University Agreements

Today, we had our second meeting with the president of the Public University of the North at Cap-Haitien as well as his senior administrative team. We have been discussing ways we can develop some programs as a result of the partnership agreement we signed last year. Some of the areas we are discussing are:

1. English Language Lab (centre) - for students, faculty, and local professionals to develop their conversational English language skills.
2. Supporting the development of on-line courses.
3. Scholarship opportunity for a student to attend Laurier for a semester.
4. Developing a Master of Education in conjunction with other Haitian universities.

These are all very exciting opportunities but each has some significant challenges. We are planning on meeting again in October, with a team of other Canadians representing different groups such as BlackBerry and University of Ottawa, to see what we can accomplish together.

In a separate meeting, we met with the dean of the Faculty of Education at Regio Assumption College in Cap-Haitien and started discussions about developing a Memorandum of Understanding with that school. It is an excellent school in the heart of Cap which may provide a suitable alternative location for some of the same areas.

We are still having very slow Internet connections so we'll try and get some pictures posted tomorrow!

English as a Foreign Language classes come to a close

Today was the final day of our EFL program. What a week it has been! We had about 60 students participate in the classes. It was great to be able to recognize all of them today with a certificate of accomplishment. Many of the students did not want to leave and kept taking pictures and talking to our Laurier team members.

I have been incredibly proud of our group. Despite the HOT classrooms (and some upset stomachs) they each persevered and kept the students as their focus. I feel honoured to have been part of this group and they certainly represented themselves, our university, and Canada extremely well.

We are still having very slow Internet connections so we'll try and get some pictures posted tomorrow.

Wednesday, May 15, 2013

A Day in the Life of a 16 Year Old Canadian Girl in a Haitian School

Karley Writing

Today was a very busy day, at least for me! I woke up this morning at 6 o’clock this morning to get ready to go to the Regina Assumption College school.
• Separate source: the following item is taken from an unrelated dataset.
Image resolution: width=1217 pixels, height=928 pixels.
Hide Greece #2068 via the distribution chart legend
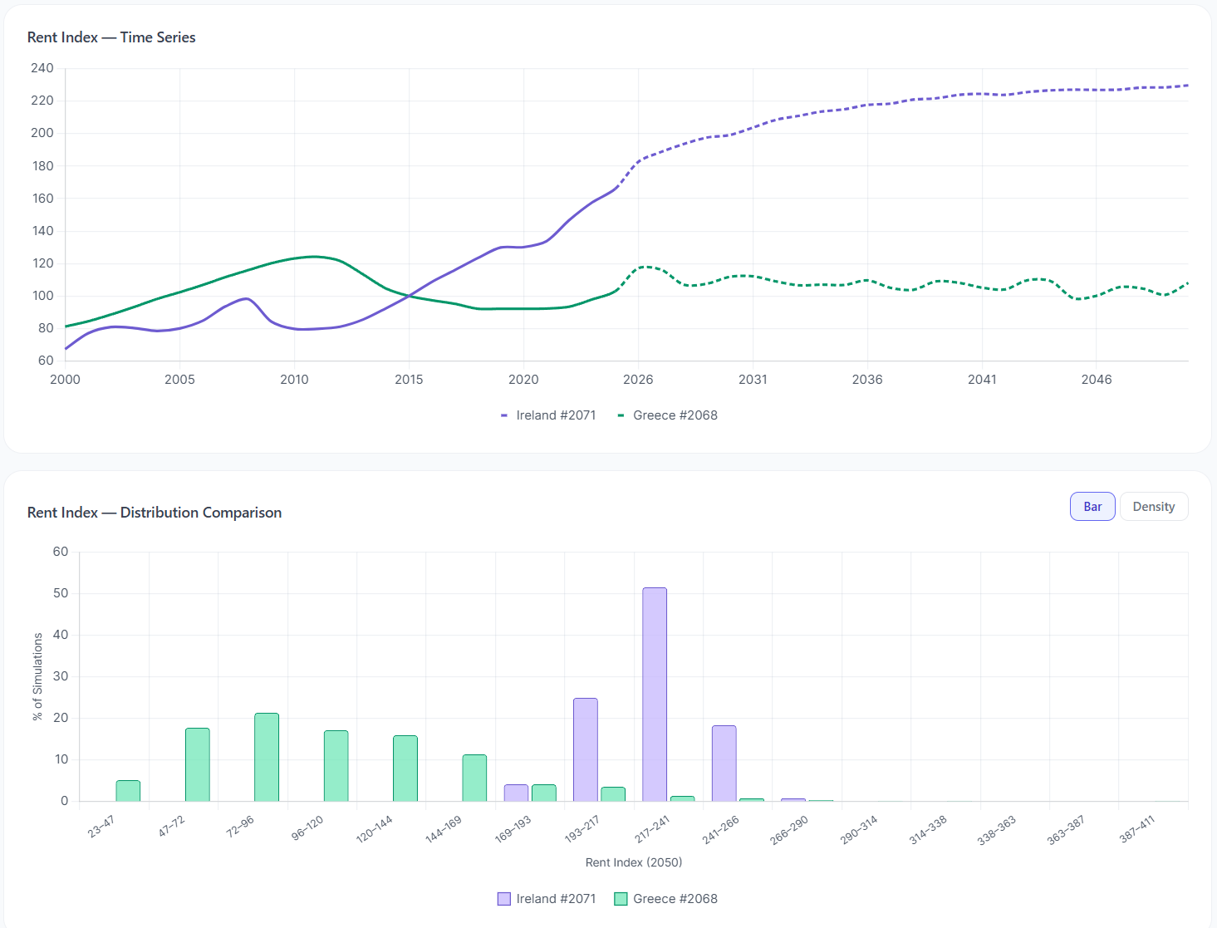pyautogui.click(x=665, y=898)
I was going to follow around two girls to see what an average school day would be like for a 16 or 17 year old girl in Haiti. I was very nervous about today, and felt that I was out of my comfort zone because it would be my first day on my own, in a school full of girls that did not speak any English. We had one of the Sisters from the Stella Maris drive us, and we got there exactly at 7, which is when school starts. The two girls, Ellen and Diane, met me at the office and walked me to their classroom. From there we went through the following subjects: Math, Haitian Literature, Algebra, English, Chemistry, and homework. Thankfully, Ellen spoke very good English and translated many of the teachers and students’ questions for me. In math, the teacher spoke some English, so we chatted for a while. The class asked me about school life in Canada, and I tried to speak slowly and in small words so that they could get an idea about what I was saying. It was a rough start, but by the end of the first period, Ellen and I had gotten the hang of talking together. They also sang me a song which I recognized, My Bonnie. Here are the lyrics if you’re not familiar with the song:

My Bonnie lies over the ocean,
My Bonnie is over the sea,
My Bonnie is over the ocean,
Oh bring back my Bonnie to me.
Bring back, bring back, oh bring back my Bonnie to me, to me!
Bring back, bring back, oh bring back my Bonnie to me!

I thought this was very sweet (they even changed the name “Bonnie” to “Karley”) until they wanted me to sing the song all by myself. That was extremely out of my comfort zone because I don’t sing and am extremely self-conscious about my singing, but I did it anyways because I didn’t want them to feel like I was being rude. I don’t know if my singing has improved, or if they were just being polite but I got a standing ovation at the end. We had Haitian Literature next, which I didn’t understand at all since it was all being spoken in French, but Ellen told me that they were learning about Haitian artists. 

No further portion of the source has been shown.